Synonymy: No generic synonyms.
Phylogenetic position: Cangshanaltica has recently been revealed as a member of the Chabria group, together with the moss-inhabiting genus Ivalia and the leaf-surfaceliving genera Chabria Jacoby, 1887 , Chabriosoma Chen, 1934 and Sutrea Baly, 1876 ( DamaŠka et al., 2020). In our present study, the sister-group of Cangshanaltica is Ivalia (pp = 0.95). However, a larger phylogenetic analysis of the Chabria group revealed Cangshanaltica as a sister-group of a clade containing mostly winged genera, namely Chabria , Chabriosoma , Sutrea and Parathrylea Duvivier, 1892 ( DamaŠka et al., 2020).
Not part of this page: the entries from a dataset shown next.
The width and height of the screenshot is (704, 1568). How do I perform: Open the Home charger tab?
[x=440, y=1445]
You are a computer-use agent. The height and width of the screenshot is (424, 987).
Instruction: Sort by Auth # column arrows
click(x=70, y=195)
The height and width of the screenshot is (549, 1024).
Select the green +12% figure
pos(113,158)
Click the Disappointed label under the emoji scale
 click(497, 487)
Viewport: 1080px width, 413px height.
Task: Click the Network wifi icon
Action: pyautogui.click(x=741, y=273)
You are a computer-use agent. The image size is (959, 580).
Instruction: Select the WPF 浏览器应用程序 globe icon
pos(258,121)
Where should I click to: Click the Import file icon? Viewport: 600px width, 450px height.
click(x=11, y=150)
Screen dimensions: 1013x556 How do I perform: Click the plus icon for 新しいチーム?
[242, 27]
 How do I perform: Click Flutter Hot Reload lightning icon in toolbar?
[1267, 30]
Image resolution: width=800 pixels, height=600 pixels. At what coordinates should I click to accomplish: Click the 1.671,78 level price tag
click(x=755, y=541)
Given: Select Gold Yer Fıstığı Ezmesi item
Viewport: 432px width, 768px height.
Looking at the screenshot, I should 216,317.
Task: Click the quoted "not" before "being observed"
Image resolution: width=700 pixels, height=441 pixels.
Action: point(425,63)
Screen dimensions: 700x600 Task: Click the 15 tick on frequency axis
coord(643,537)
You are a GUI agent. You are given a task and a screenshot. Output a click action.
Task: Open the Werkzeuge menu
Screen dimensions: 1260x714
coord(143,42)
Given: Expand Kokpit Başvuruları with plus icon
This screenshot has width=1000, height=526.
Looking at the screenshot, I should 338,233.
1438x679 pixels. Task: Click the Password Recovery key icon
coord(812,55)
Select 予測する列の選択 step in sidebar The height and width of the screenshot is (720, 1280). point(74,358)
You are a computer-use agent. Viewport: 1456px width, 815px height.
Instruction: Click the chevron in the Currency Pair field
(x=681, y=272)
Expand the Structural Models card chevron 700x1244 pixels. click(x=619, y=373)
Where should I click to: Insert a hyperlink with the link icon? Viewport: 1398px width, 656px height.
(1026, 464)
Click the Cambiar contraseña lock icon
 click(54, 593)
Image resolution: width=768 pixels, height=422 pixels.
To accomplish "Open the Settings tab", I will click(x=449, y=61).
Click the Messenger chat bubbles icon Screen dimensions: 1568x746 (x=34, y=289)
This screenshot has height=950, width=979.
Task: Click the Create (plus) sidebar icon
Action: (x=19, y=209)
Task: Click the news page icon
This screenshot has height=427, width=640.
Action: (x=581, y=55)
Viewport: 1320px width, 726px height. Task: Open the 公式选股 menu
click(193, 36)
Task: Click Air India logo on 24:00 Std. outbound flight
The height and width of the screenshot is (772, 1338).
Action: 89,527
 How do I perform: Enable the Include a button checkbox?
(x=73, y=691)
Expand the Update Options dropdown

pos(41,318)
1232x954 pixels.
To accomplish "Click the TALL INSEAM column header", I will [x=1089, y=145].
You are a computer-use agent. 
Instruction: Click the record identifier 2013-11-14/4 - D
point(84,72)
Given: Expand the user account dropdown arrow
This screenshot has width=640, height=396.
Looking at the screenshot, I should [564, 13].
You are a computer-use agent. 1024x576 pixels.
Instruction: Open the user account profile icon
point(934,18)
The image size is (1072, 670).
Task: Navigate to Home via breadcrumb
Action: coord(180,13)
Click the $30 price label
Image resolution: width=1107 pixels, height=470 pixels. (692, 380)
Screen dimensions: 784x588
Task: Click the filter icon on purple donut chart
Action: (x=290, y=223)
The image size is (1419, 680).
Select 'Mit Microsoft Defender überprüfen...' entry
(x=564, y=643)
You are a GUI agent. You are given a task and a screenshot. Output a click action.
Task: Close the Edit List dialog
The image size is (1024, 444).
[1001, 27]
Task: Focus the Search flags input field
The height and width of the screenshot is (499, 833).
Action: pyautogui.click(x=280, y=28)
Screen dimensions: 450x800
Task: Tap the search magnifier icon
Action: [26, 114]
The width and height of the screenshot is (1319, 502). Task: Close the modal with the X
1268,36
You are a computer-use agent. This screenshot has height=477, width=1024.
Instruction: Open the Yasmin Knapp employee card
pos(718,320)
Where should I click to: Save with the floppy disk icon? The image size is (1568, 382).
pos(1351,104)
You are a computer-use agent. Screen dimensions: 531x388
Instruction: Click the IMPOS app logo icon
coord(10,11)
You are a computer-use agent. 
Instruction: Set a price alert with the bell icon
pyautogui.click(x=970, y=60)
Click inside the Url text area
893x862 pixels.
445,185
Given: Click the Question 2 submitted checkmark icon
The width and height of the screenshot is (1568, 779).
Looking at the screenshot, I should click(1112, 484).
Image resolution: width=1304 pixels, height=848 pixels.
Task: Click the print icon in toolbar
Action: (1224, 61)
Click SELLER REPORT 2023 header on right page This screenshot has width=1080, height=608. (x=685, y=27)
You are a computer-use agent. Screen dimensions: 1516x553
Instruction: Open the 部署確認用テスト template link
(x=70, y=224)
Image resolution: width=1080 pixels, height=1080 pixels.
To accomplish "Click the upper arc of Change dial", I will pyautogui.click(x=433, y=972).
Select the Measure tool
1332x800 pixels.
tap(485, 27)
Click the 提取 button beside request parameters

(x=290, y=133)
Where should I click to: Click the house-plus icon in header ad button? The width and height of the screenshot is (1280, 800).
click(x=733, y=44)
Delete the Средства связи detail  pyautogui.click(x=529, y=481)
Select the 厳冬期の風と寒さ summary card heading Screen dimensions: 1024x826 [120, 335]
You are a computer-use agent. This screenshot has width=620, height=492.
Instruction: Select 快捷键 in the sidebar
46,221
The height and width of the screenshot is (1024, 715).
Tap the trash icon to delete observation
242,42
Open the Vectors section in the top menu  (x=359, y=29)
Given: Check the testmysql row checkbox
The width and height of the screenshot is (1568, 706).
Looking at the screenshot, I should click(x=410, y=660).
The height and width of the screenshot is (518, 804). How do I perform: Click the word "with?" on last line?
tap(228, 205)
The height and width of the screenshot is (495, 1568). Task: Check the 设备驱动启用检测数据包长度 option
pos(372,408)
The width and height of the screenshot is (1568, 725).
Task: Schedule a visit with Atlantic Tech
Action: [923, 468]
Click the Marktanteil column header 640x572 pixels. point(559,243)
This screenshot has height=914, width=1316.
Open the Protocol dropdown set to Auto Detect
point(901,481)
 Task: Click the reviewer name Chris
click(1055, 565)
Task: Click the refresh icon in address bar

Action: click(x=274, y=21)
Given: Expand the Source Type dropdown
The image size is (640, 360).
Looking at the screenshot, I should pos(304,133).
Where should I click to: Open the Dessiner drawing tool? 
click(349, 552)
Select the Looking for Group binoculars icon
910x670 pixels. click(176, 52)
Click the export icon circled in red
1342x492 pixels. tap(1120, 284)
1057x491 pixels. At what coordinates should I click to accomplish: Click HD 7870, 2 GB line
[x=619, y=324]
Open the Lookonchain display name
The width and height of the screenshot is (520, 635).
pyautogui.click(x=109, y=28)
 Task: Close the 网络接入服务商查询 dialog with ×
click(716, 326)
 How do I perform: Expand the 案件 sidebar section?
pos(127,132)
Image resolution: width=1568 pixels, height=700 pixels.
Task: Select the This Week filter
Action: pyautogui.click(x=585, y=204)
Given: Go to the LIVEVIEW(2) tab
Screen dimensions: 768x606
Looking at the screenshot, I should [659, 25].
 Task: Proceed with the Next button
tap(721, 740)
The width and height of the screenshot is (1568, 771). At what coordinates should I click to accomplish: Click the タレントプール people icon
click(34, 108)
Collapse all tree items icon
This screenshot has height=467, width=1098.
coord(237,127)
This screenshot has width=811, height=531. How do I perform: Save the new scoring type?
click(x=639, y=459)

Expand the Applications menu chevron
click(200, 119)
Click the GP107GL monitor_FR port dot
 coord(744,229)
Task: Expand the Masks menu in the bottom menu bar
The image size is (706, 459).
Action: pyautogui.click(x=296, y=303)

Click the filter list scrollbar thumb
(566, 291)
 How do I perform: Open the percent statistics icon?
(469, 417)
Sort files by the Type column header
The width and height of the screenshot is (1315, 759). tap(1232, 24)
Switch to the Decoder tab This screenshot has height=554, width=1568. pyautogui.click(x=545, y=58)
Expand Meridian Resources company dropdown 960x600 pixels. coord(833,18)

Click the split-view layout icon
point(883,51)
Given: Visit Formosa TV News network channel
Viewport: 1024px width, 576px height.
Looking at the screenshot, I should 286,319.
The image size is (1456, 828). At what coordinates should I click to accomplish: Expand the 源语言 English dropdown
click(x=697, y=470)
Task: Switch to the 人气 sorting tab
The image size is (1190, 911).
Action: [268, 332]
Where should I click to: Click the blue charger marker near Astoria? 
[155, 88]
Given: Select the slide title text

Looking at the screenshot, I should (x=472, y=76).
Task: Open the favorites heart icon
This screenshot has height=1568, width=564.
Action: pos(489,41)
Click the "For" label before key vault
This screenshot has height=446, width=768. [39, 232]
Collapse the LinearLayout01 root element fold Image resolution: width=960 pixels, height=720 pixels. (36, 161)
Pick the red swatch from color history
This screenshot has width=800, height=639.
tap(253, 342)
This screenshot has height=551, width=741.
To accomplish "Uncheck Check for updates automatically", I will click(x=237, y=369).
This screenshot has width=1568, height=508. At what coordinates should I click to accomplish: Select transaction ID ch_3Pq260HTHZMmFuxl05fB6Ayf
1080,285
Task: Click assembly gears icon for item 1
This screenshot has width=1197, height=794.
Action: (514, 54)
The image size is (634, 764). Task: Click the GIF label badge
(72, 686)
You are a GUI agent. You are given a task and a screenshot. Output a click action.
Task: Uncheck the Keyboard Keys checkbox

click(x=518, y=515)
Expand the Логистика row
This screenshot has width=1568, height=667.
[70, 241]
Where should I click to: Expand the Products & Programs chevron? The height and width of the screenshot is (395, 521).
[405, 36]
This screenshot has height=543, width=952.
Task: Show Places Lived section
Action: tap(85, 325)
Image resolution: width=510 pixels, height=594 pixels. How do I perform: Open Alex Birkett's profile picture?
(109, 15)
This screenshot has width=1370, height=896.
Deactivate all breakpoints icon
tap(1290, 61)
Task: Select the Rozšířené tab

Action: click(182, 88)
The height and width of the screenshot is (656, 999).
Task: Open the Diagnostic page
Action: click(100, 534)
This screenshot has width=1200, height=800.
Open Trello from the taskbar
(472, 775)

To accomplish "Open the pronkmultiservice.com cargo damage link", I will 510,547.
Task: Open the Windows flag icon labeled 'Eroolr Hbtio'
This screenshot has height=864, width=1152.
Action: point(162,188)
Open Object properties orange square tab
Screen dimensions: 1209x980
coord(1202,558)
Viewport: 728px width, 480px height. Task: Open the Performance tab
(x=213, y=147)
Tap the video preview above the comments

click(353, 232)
Revisions: The genus was recently described ( Konstantinov et al., 2013) as monotypic, with additional species described since ( DamaŠka & Konstantinov, 2016; Konstantinov et al., 2016; DamaŠka & Aston, 2019; Ruan et al., 2020; Takemoto & Suenaga, 2021).
Diversity and distribution: Seven species have been described; descriptions of four additional species are in preparation (DamaŠka et al., in prep.). The genus is distributed in the Himalayan foothills ( China and Thailand), the Philippines, the Chinese coast from Hong Kong to Zhejiang, in Taiwan ( DamaŠka et al., 2021) and in the Ryukyu Archipelago ( Takemoto & Suenaga, 2021).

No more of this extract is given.